At my grocery store, I can buy nests of fresh angel hair pasta, which I love for this dish. If you find something similar at your grocery store, give it a try! The cooking times will be the same.
Another name for angel hair pasta is capellini; either is fine in this recipe.
Look for chicken legs (thigh and drumstick attached) at the meat counter at your grocery store. If you can't find them, then buy two bone-in, skin-on thighs and two drumsticks, or buy a whole chicken and spatchcock it before roasting.
- 1 pound angel hair pasta
- 6 tablespoons olive oil, divided
- 1 (15-ounce) can diced tomatoes with their juices
- 1 teaspoon salt, divided
- 1/2 teaspoon black pepper
- 1/4 teaspoon crushed red pepper
- 2 tablespoons chopped fresh oregano, divided
- 2 whole chicken legs (thighs and drumsticks attached), on the bone (1 1/2 pounds total)
- 2 large chicken breast halves, on the bone (1 1/2 pounds total)
- 1 sprig fresh oregano, leaves removed, for garnish
1 Cook the angel hair: Bring a pot of salted water to a rapid boil over high heat and cook the angel hair until al dente, about 4 minutes. Drain the pasta.
2 Transfer the pasta to the baking dish: Use 1 tablespoon of olive oil to coat the bottom and sides of a 9-by-13-inch baking dish. Using tongs, transfer the pasta to the baking dish.
If you like, twirl the pasta into several small "nests" within the dish. Drizzle 1 tablespoon of olive oil evenly over top of the pasta and set the dish aside.
3 Heat the oven to 400°F.
4 Cook the tomatoes: Warm 2 tablespoons of the olive oil in a skillet over medium high heat. Add the tomatoes and their juices, 1/2 teaspoon salt, 1/4 teaspoon black pepper, red pepper, and 1 tablespoon of the oregano.
Cook, stirring occasionally, for 3 minutes. Spoon the tomato mixture evenly over the nests; they will not be covered completely.
5 Add the chicken: Rub the chicken skin with the remaining 2 tablespoons of olive oil. Sprinkle with the remaining 1/2 teaspoon salt and 1/4 teaspoon black pepper.

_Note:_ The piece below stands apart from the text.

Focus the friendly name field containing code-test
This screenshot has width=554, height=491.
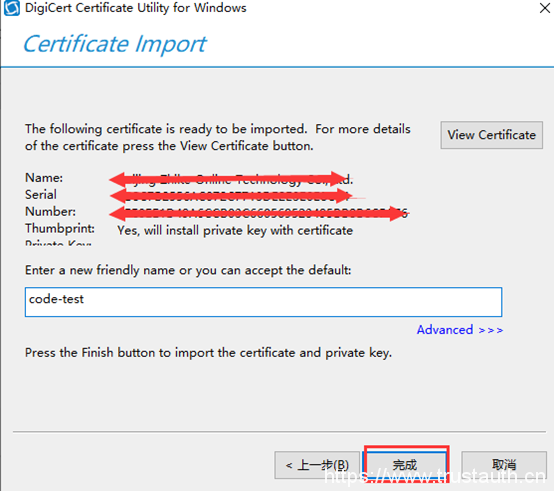[x=263, y=302]

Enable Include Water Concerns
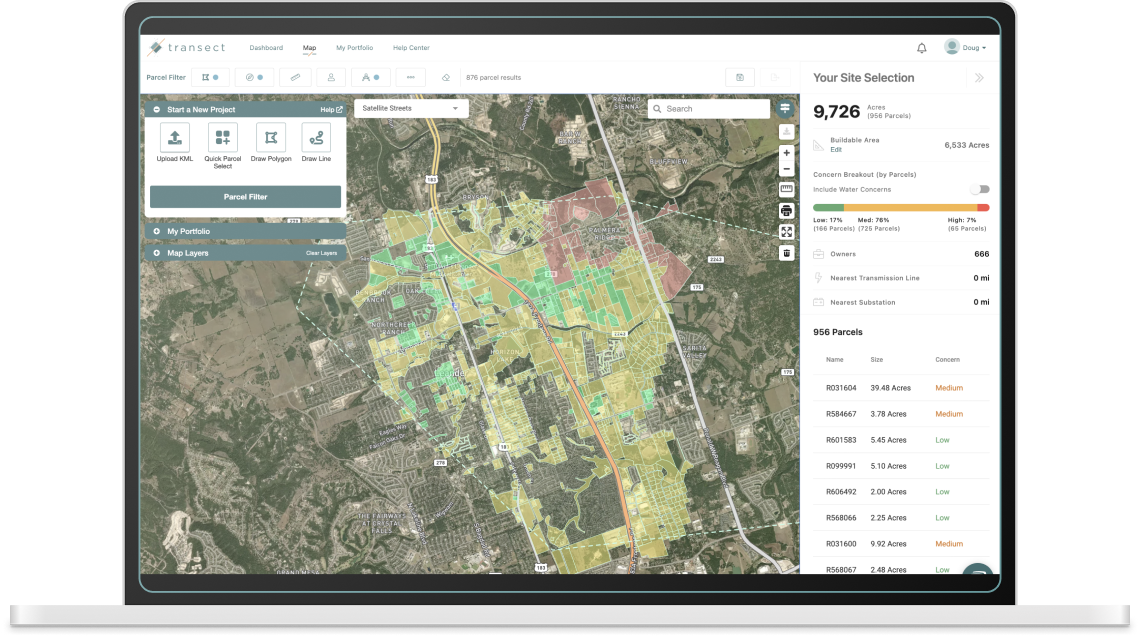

Set the chicken on the nests, skin side up. Sprinkle with the remaining tablespoon of oregano.
6 Roast the chicken: Transfer the dish to the oven and roast the chicken for 45 to 60 minutes, or until a meat thermometer inserted into the thickest part of a breasts and thighs registers 165°F. Remove from the oven and rest for 10 minutes.
7 Cut and serve the chicken: Cut the legs in half to make 2 thighs and 2 drumsticks (you can do this right in the dish). Cut the breasts in half horizontally. Break up the angel hair with a metal spoon or knife. Serve the chicken pieces with some of the pasta from underneath.